(Saved data entries)

========================================

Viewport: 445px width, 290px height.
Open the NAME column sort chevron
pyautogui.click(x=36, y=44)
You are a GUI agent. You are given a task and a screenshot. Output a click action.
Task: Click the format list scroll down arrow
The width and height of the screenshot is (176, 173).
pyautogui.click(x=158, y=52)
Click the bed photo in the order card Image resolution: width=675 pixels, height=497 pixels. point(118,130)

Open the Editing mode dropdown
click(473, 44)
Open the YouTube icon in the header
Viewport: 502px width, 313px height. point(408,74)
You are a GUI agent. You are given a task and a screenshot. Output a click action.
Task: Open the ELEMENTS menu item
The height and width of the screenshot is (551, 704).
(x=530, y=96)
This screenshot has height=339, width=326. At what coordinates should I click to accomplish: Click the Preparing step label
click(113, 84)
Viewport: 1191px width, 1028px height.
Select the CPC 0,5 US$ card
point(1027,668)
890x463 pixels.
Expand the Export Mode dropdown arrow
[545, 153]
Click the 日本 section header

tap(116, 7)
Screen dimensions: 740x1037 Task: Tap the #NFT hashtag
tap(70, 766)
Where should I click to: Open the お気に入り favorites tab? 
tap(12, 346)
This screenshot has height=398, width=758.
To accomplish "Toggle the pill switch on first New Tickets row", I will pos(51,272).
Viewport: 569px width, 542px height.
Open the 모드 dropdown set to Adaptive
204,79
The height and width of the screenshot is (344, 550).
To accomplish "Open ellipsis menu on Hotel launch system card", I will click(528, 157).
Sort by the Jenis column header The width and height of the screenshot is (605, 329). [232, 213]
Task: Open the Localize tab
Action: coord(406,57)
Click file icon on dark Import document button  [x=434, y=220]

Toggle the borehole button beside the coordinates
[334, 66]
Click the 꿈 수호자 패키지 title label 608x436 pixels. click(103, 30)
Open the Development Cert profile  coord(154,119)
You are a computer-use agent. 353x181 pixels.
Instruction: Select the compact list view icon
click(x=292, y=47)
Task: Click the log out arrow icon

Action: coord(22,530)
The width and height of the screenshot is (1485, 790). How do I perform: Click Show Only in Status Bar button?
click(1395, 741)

========================================

To do> Every line from the one containing "Open the Editing mode dropdown" through the last line above should be retyped exactly; no other lines are wanted.

Your response>
Open the Editing mode dropdown
click(473, 44)
Open the YouTube icon in the header
Viewport: 502px width, 313px height. point(408,74)
You are a GUI agent. You are given a task and a screenshot. Output a click action.
Task: Open the ELEMENTS menu item
The height and width of the screenshot is (551, 704).
(x=530, y=96)
This screenshot has height=339, width=326. At what coordinates should I click to accomplish: Click the Preparing step label
click(113, 84)
Viewport: 1191px width, 1028px height.
Select the CPC 0,5 US$ card
point(1027,668)
890x463 pixels.
Expand the Export Mode dropdown arrow
[545, 153]
Click the 日本 section header

tap(116, 7)
Screen dimensions: 740x1037 Task: Tap the #NFT hashtag
tap(70, 766)
Where should I click to: Open the お気に入り favorites tab? 
tap(12, 346)
This screenshot has height=398, width=758.
To accomplish "Toggle the pill switch on first New Tickets row", I will pos(51,272).
Viewport: 569px width, 542px height.
Open the 모드 dropdown set to Adaptive
204,79
The height and width of the screenshot is (344, 550).
To accomplish "Open ellipsis menu on Hotel launch system card", I will click(528, 157).
Sort by the Jenis column header The width and height of the screenshot is (605, 329). [232, 213]
Task: Open the Localize tab
Action: coord(406,57)
Click file icon on dark Import document button  [x=434, y=220]

Toggle the borehole button beside the coordinates
[334, 66]
Click the 꿈 수호자 패키지 title label 608x436 pixels. click(103, 30)
Open the Development Cert profile  coord(154,119)
You are a computer-use agent. 353x181 pixels.
Instruction: Select the compact list view icon
click(x=292, y=47)
Task: Click the log out arrow icon

Action: coord(22,530)
The width and height of the screenshot is (1485, 790). How do I perform: Click Show Only in Status Bar button?
click(1395, 741)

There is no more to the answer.